• **Objective**:
Arrange the data starting at the line containing "Given: Click the" and ending at the line containing "Looking at the" as a two-column CSV headed text and answer, one row per pair, with each field quoted and its line breaks replaced by spaces. Omit the pictures from the CSV.

• **Dataset entries**:
§ §

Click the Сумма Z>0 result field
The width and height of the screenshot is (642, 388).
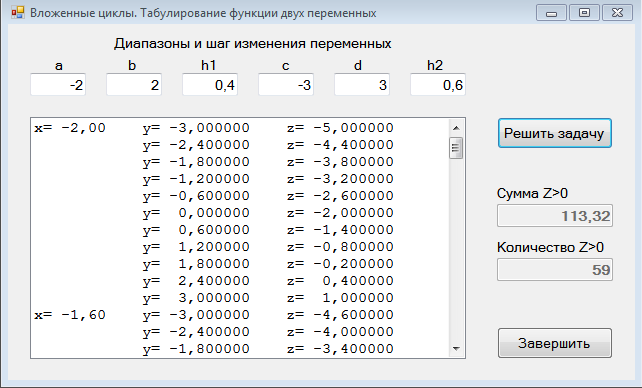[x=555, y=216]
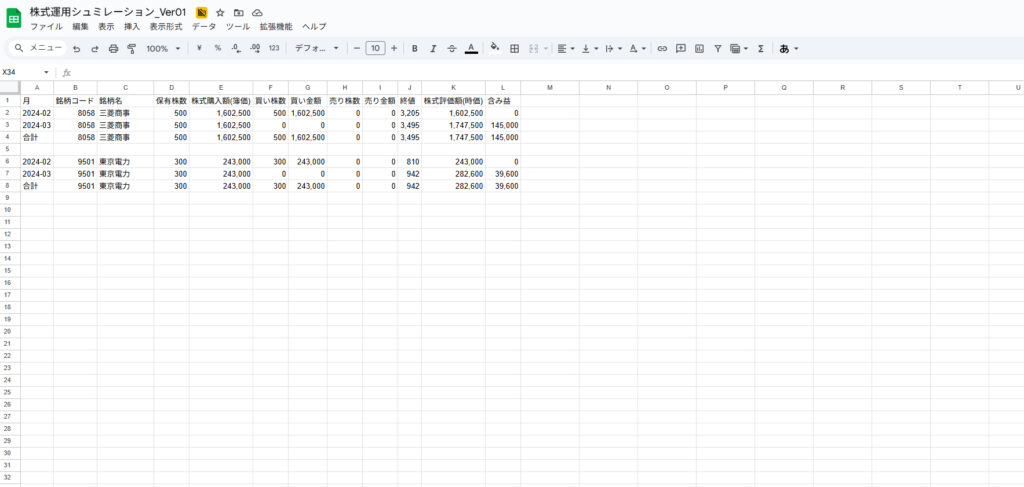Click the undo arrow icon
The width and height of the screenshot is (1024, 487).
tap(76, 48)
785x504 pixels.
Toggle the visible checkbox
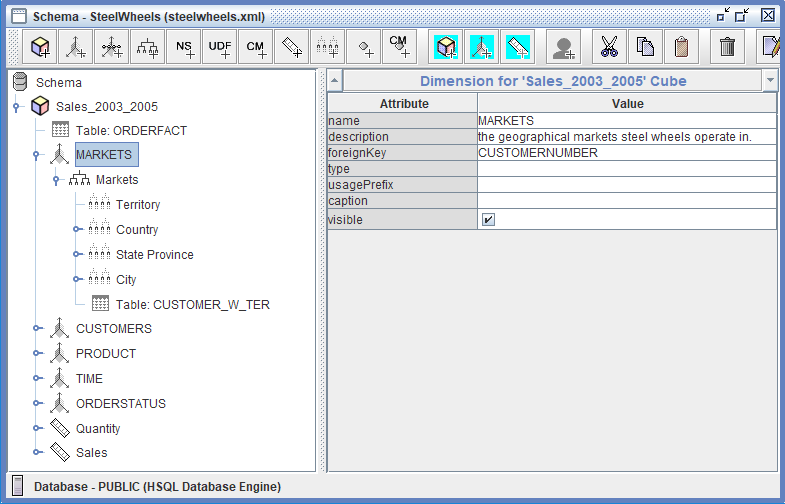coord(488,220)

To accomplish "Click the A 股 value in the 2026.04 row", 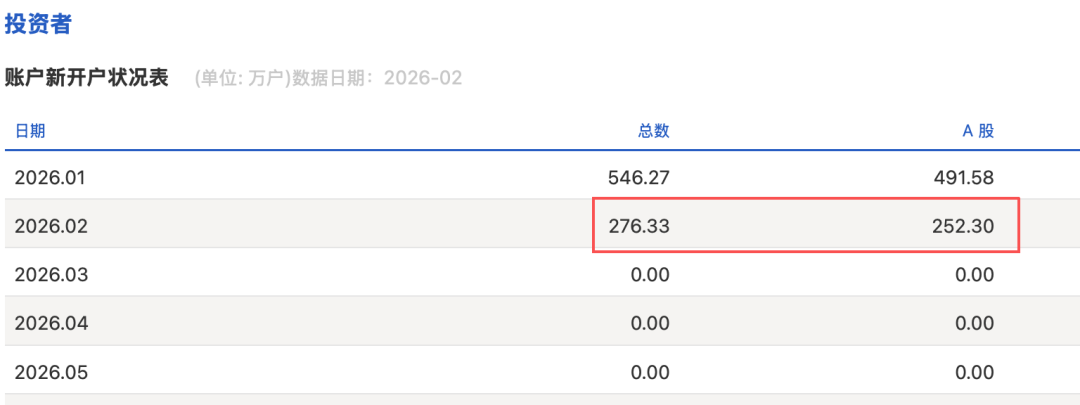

§ §

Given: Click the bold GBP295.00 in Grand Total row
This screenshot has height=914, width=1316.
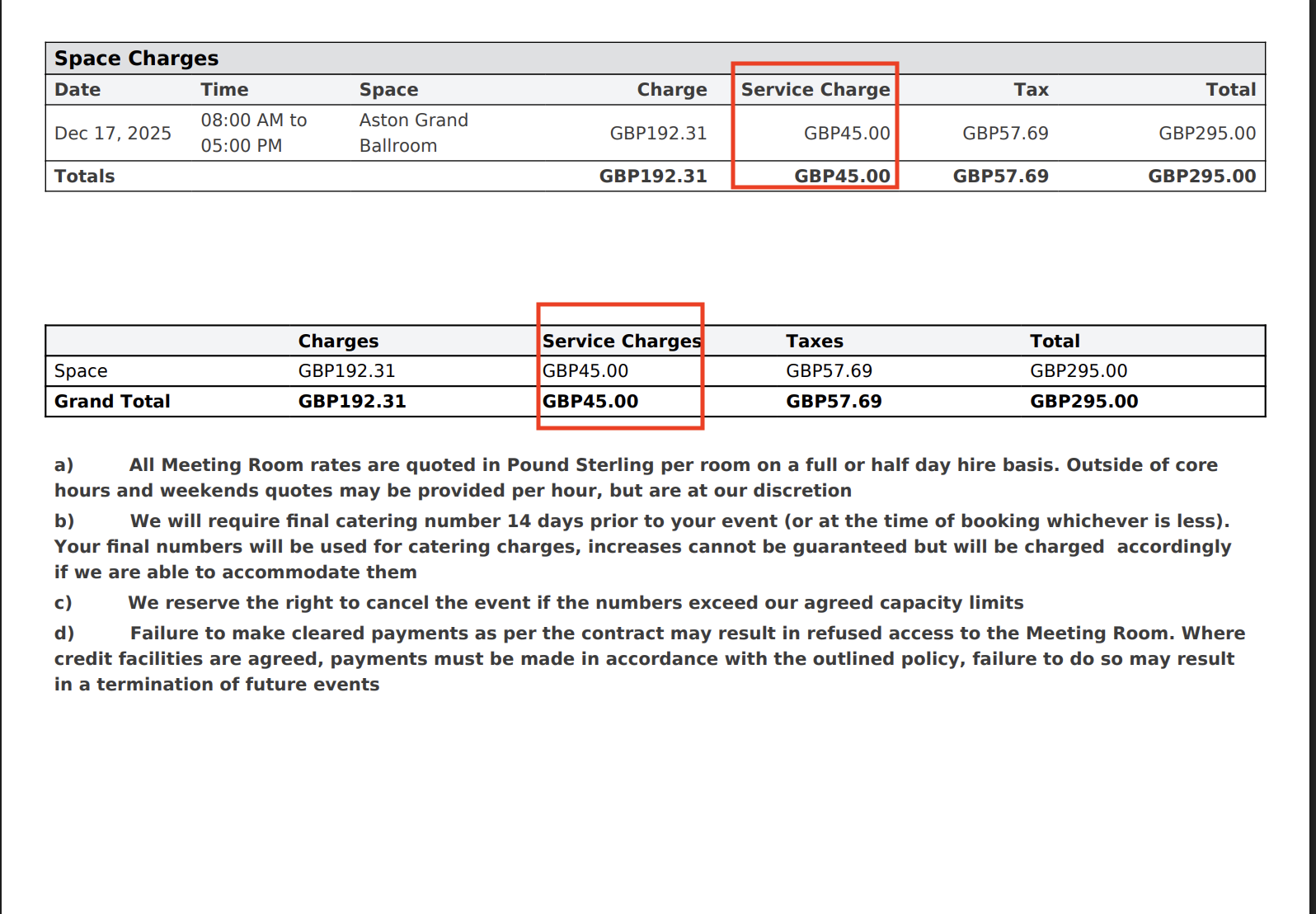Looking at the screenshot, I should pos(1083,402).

§ §

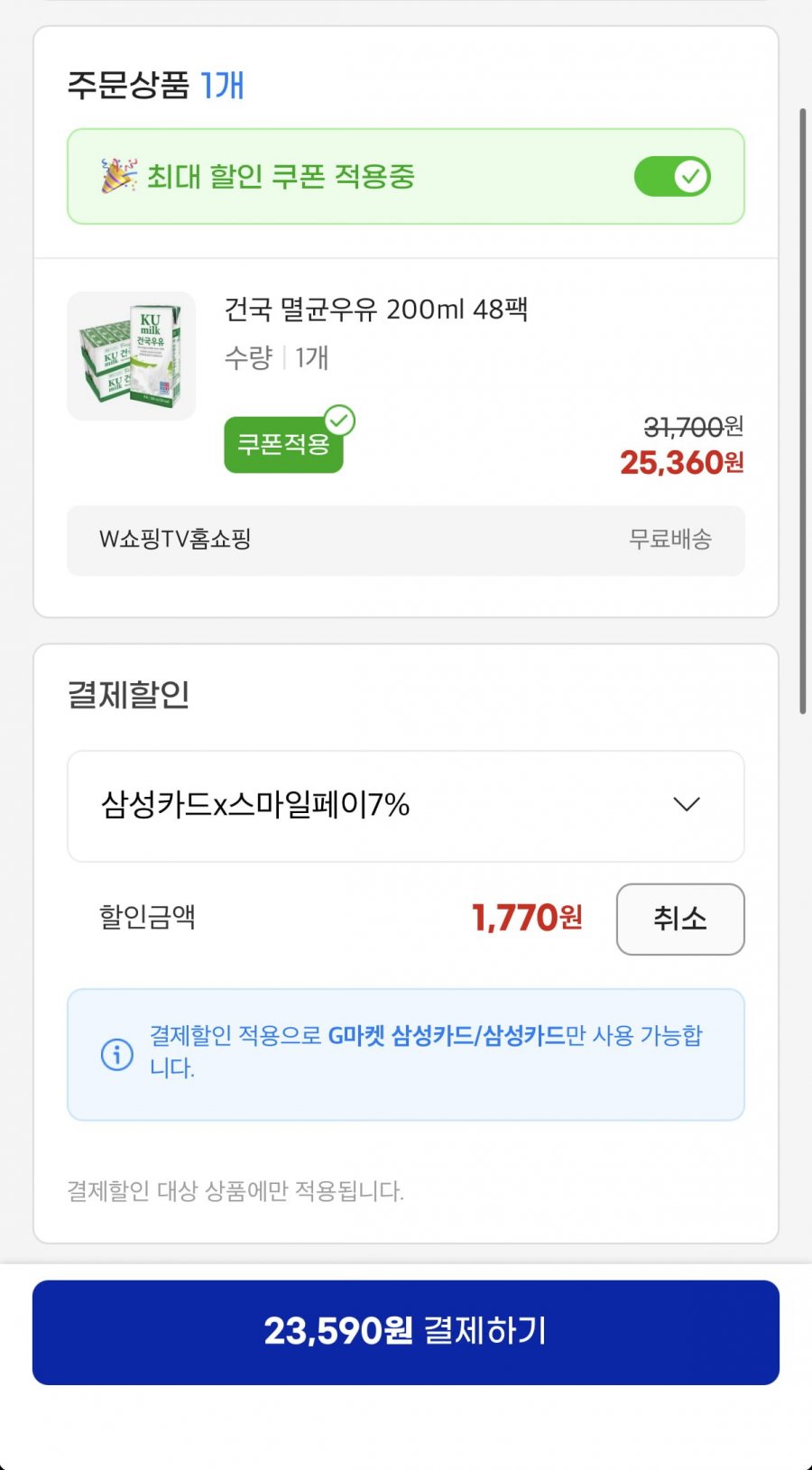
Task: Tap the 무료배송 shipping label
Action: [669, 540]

§ §

• **Response**:
text,answer
"Given: Click the bold GBP295.00 in Grand Total row This screenshot has height=914, width=1316.","Looking at the screenshot, I should pos(1083,402)."